I’d presume so, for sure. I think the hypersexualisation and commodification of what are considered features of black femininity is evidence of this and perhaps even a worsening of things. I think Candice speaks to a historical, structural reality that if not looked at, will continue to persist.
I also worked with young girls at risk of sexual exploitation between 2016 and 2017, so I saw first hand how misogyny ravages young girls’ inauguration into love, sex and romance. I perceive it to be a continued and worsening hangover of structural misogyny and anti-blackness.
Caleb Femi points to toxic masculinity and the “violence that fortifies it”, particularly in the representation of Black men, as the scourge of the endz and beyond that leads to Keisha’s trauma.

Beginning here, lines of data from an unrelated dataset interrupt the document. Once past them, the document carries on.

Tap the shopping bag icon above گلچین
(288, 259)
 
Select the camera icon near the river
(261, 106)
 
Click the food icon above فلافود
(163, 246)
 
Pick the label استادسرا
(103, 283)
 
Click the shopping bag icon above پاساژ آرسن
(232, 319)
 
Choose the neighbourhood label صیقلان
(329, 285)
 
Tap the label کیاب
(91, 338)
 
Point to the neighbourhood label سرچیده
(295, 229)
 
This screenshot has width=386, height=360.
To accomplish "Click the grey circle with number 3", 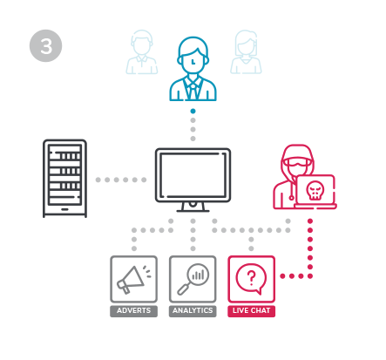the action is tap(45, 45).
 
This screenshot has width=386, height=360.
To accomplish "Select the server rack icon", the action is tap(64, 178).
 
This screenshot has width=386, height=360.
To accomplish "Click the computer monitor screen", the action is tap(193, 175).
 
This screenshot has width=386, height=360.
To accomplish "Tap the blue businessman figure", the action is tap(193, 69).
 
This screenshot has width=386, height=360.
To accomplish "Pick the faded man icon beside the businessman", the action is tap(142, 52).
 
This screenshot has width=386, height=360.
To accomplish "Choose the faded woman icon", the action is tap(246, 52).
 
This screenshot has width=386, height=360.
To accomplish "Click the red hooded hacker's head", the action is tap(297, 160).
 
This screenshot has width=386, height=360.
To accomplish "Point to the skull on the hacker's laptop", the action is tap(315, 190).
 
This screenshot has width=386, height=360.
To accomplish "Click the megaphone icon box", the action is tap(133, 279).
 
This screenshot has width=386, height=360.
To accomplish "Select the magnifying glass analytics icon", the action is tap(193, 279).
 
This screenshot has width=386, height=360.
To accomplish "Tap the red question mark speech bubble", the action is tap(252, 279).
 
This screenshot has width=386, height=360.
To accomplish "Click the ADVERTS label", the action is tap(133, 310).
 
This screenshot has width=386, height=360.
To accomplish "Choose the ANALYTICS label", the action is tap(193, 310).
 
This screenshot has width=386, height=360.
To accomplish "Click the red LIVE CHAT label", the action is tap(252, 310).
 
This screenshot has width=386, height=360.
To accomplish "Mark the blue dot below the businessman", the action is tap(193, 111).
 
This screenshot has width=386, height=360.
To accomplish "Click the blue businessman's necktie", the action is tap(193, 89).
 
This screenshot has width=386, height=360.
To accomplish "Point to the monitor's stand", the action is tap(193, 207).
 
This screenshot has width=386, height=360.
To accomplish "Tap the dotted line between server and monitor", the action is tap(121, 180).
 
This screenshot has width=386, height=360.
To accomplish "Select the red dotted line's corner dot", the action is tap(310, 276).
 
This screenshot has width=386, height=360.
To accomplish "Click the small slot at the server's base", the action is tap(64, 209).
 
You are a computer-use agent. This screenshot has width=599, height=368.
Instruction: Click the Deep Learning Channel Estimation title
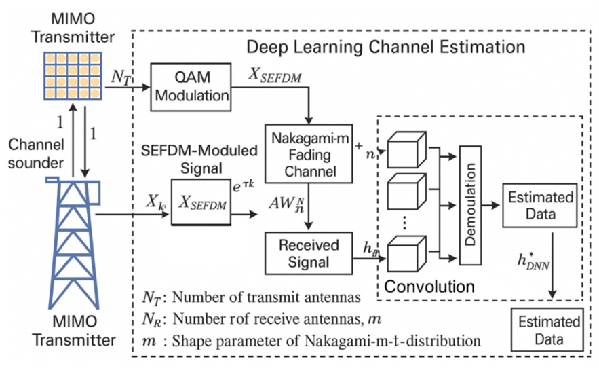pos(385,48)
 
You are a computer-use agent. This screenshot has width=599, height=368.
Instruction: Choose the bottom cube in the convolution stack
pos(406,255)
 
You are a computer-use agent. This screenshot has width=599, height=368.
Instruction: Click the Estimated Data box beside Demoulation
pos(540,206)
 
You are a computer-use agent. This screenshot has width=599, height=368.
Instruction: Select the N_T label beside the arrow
pos(122,77)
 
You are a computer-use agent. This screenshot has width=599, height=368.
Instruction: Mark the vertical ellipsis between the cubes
pos(404,221)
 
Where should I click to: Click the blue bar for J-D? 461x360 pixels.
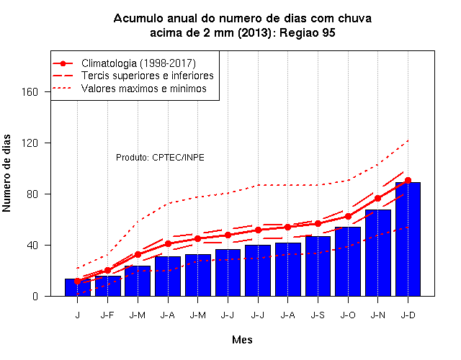click(408, 239)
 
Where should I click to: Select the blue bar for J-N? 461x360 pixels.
click(377, 253)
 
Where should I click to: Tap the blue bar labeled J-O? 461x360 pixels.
click(348, 261)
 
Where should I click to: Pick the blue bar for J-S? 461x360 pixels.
click(318, 266)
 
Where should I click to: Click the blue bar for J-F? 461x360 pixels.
click(107, 286)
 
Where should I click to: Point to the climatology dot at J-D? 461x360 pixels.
click(408, 181)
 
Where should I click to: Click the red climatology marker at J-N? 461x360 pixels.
click(377, 199)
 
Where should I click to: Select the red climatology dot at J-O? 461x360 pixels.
click(348, 216)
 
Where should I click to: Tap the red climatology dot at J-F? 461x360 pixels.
click(107, 271)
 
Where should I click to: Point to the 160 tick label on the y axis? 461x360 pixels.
click(30, 92)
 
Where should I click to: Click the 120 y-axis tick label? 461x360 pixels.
click(30, 143)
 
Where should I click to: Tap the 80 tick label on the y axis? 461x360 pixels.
click(33, 194)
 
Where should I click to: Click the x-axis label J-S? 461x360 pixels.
click(318, 315)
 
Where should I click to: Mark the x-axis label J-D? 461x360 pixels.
click(408, 315)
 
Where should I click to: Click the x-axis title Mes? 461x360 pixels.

Would you like her story to be used to educate boys and do you think it already has been?
I don’t think KTS has been utilised as the tool it could have been, no. I hope that now it is. I would be honoured if KTS was the starting point of conversations and learnings in relation to gender politics and the realities of gendered violence. I think it is a raw, authentic and relatable offering that could start to draw young people’s awareness to masculinity, violence against girls and even the politics of power.
Are you writing anything else?
I’m taking a well-deserved break at this moment. Given the opportunity, I hope to offer more on the lives of black, British girls and women in particular and contribute to discourse on race, class and gender.